Selection of patients for proton therapy is therefore needed. At the moment,
this is done based on toxicity prediction models developed for photon therapy.
However, these models are quite crude, are based on subjective measures of
functional impairment and do not take into account spatial information on the
location of the radiation-induced damage within the organs involved in the
salivary function. Our research aims to do that, by validating the MRI
biomarkers that are associated with patient-reported toxicity and that can
identify the location of radiation-induced damage.

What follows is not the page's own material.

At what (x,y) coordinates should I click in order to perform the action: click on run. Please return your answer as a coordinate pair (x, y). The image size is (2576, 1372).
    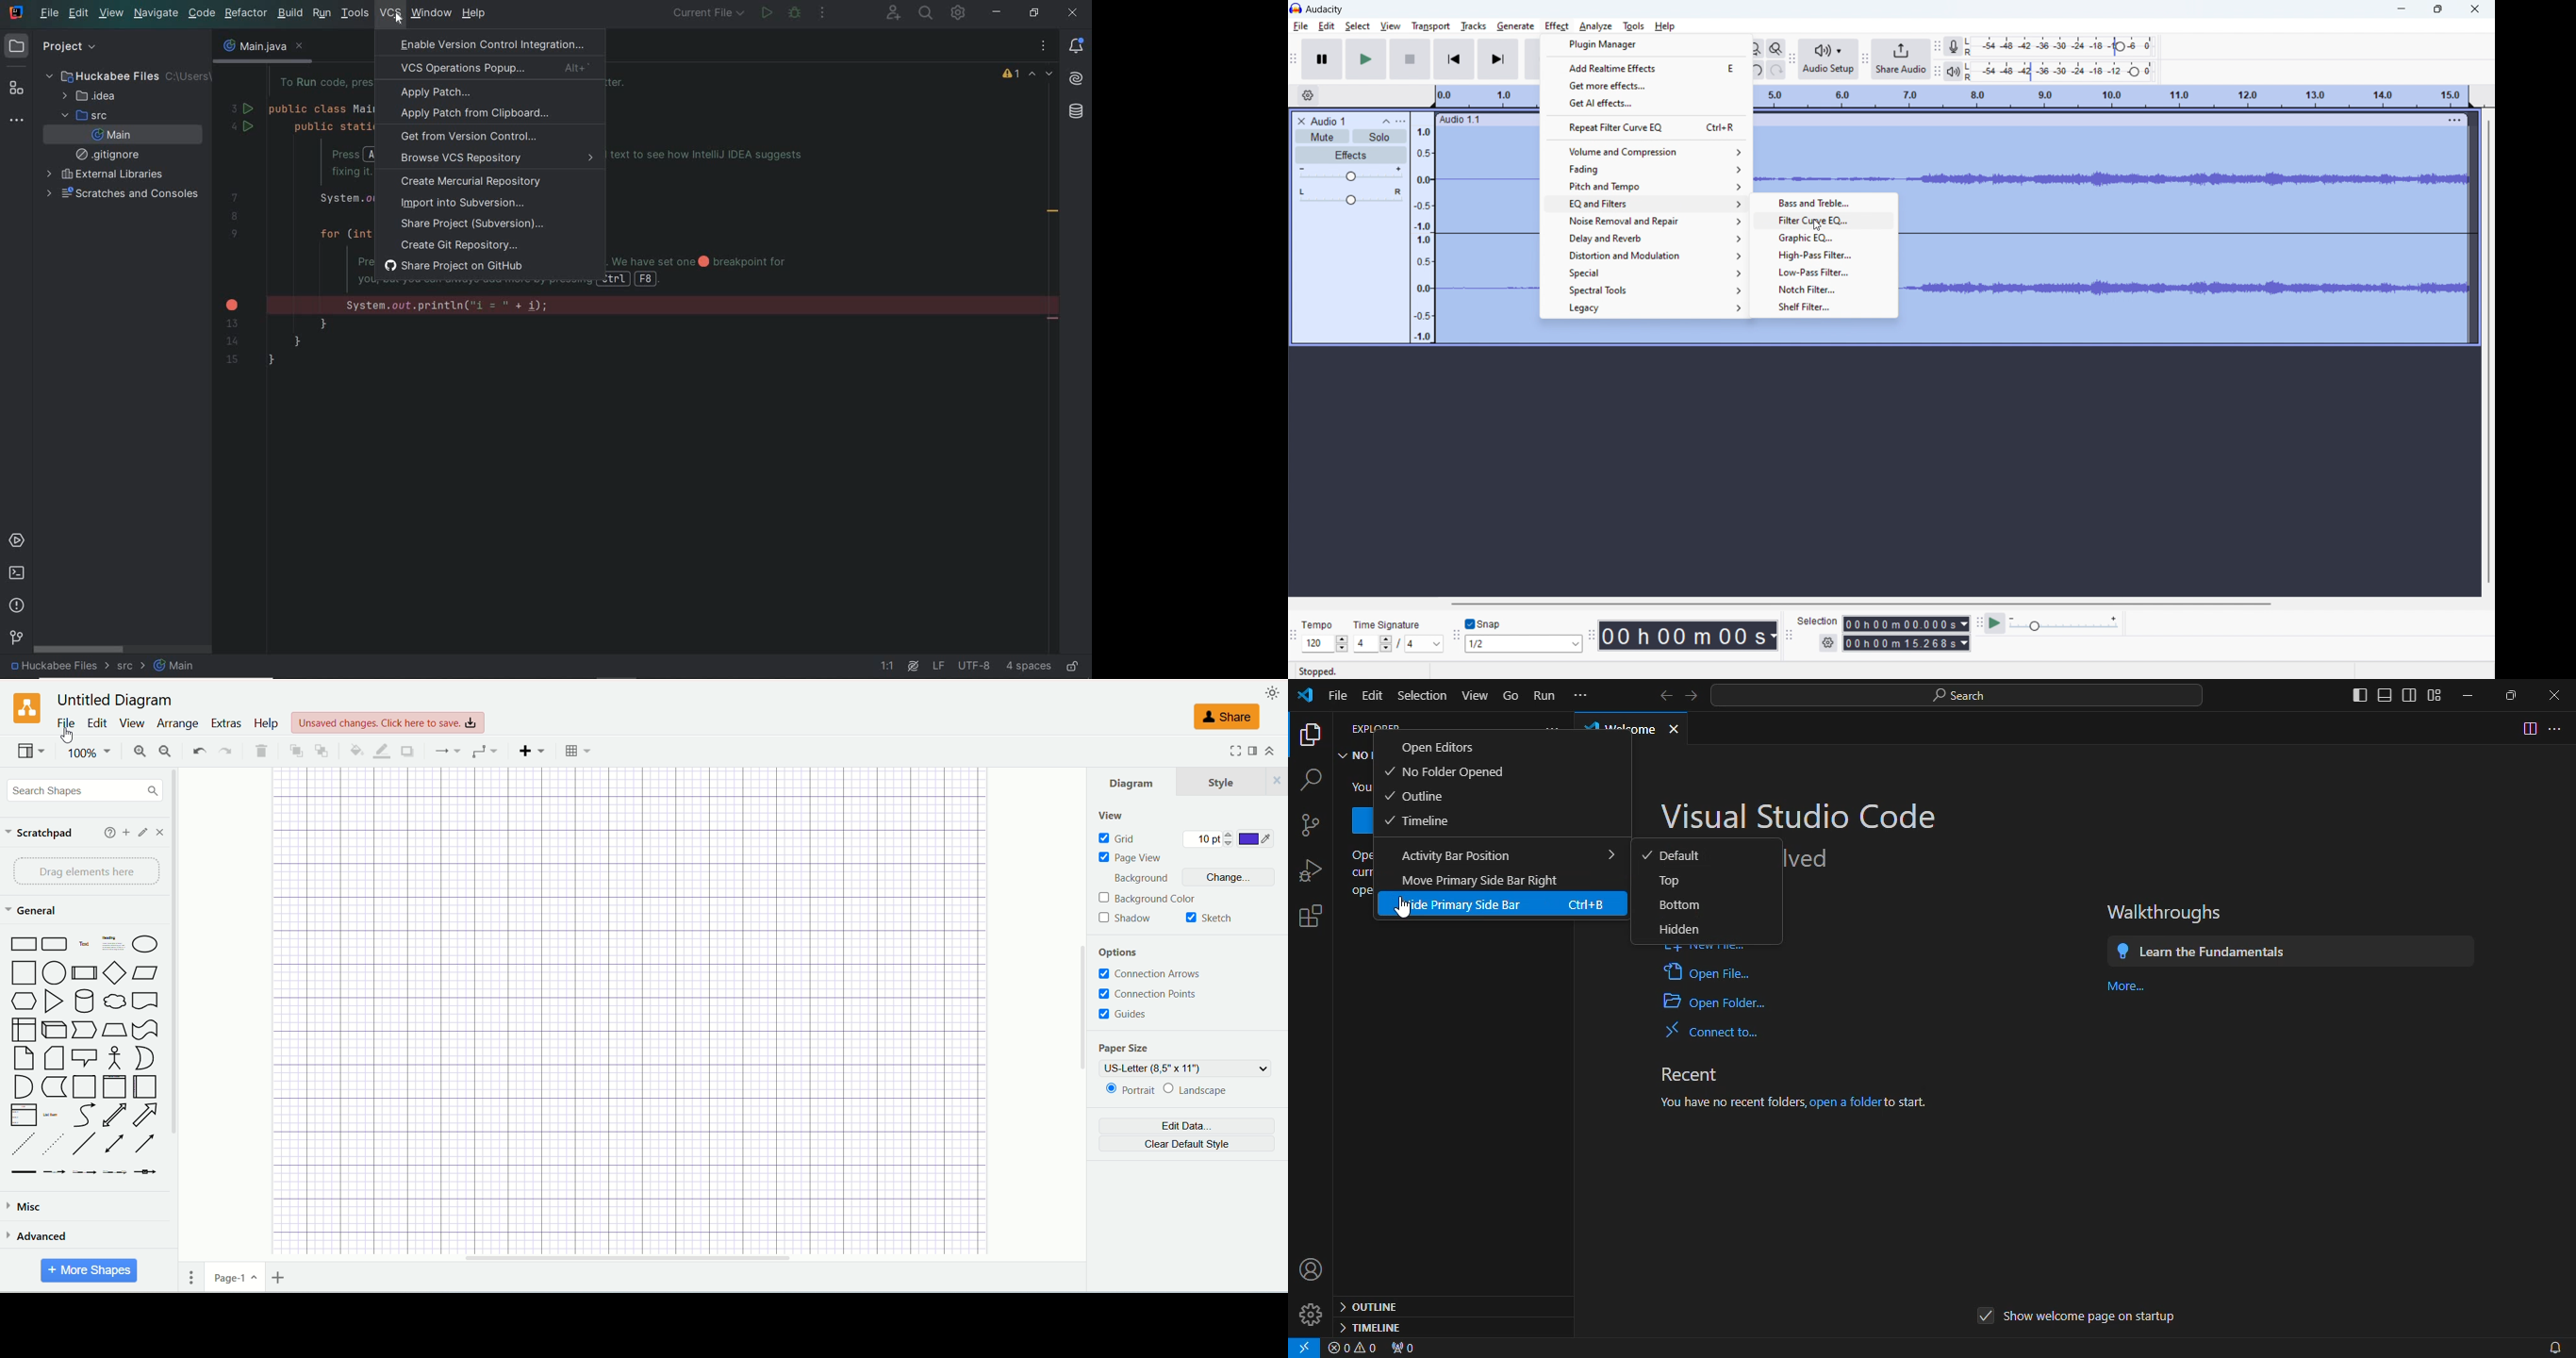
    Looking at the image, I should click on (767, 14).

This is an observational, cross-sectional prospective non-randomized two cohort
study. Two patient cohorts will be included in the study. Patients reporting
late toxicity of xerostomia (toxicity cohort) and patients with no xerostomia
complaints (non- toxicity cohort) post-RT.
Both patient cohorts undergo a one-time MRI exam during their follow-up period,
from 6>= months up to 3 years post-RT.

The potential risks for participating in this study are negligible. This study
can only be contacted to a group of H&N cancer patients because it is aiming to
validate MRI biomarkers that quantify radiation-induced xerostomia. The results
of this study will potentially benefit H&N cancer patients, treated by photon
RT or PBT in the future.
The patients treatment and treatment follow-up scheme are not altered because
of this study. However, the entire MRI scan will be reviewed by a radiologist,
who will inform the radiotherapist in case of incidental findings that may
need attention in terms of (altered) treatment.